Set exercise:
According to the reviewer comments, which two figures show very strong tarnish colors?
-- BEGIN Selected passage --
Point 1: page 2 / Line 57-60 Why is it important for the additional wire to be melted independently of the arc?

Point 2: page 2 / Line 57-60 Confusion / partial repetition of facts. Out of context.

Point 3: page 2 / Line 68 What permeability is meant here?

Point 4: page 2,3 / 51-104 The text content is difficult to follow and littered with repetitions. Please create a stringency.

Point 5: chapter 2 Please specify the dimensions for the welded wall structures.

Point 6: page 3 / 118 What is a “6-axis ABB robot of freedom”?

Point 7: page 3 / 120-121 Why this Information from source [35]?

Point 8: chapter 2.1 Provide more details about the experimental setup. Why is the hot-wire machine “controlling the hot-wire plasma welding path” (page 4/131)? What is meant here?

Point 9: page 5 / 145-147 What are the applicable criteria other than a better appearance and shape?

Point 10: page 5 / Figure 2 Very strong tarnish colors. How was the residual oxygen content? Which protective gas flow was set?

Point 11: page 5 / Figure 3 What is the purpose of the illustration? What can be seen here? So far unclear.

Point 12: page 6 / 165-168 Recurrence of the content.

Point 13: page 7 / Figure 6 Very strong tarnish colors. How was the residual oxygen content?

Point 14: page 7 / 180 There should be another term for the “surface integrity study”.

Point 15: page 7 / 182-184 Not a meaningful sentence, please rephrase.

Point 16: page 8-10 / Table 5 and 6 The relevant content of the tables can be presented in a more scientific and representative way, e.g. in the form of diagrams.

Point 17: page 8 / Figure 8  The porosity can be seen conditionally in figure 8. Figure too small.

Point 18: page 9 / 208-214 What is the total porosity (e.g. area, volume)? To what extent was the porosity reduced?

Point 19: page 9 / Table 5 Why does the voltage rise and fall per layer? Is this due to a non-constant electrode distance? How was the adjustment made in the buildup direction per layer? Was welding carried out without a waiting period or was there a time-controlled welding interlayer pause? There is no constant interpass temperature.
-- END Selected passage --
-- BEGIN Supplied material --
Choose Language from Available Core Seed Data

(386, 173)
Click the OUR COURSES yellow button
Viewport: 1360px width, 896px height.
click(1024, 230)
-- END Supplied material --
The result:
Figure 2 on page 5 and Figure 6 on page 7.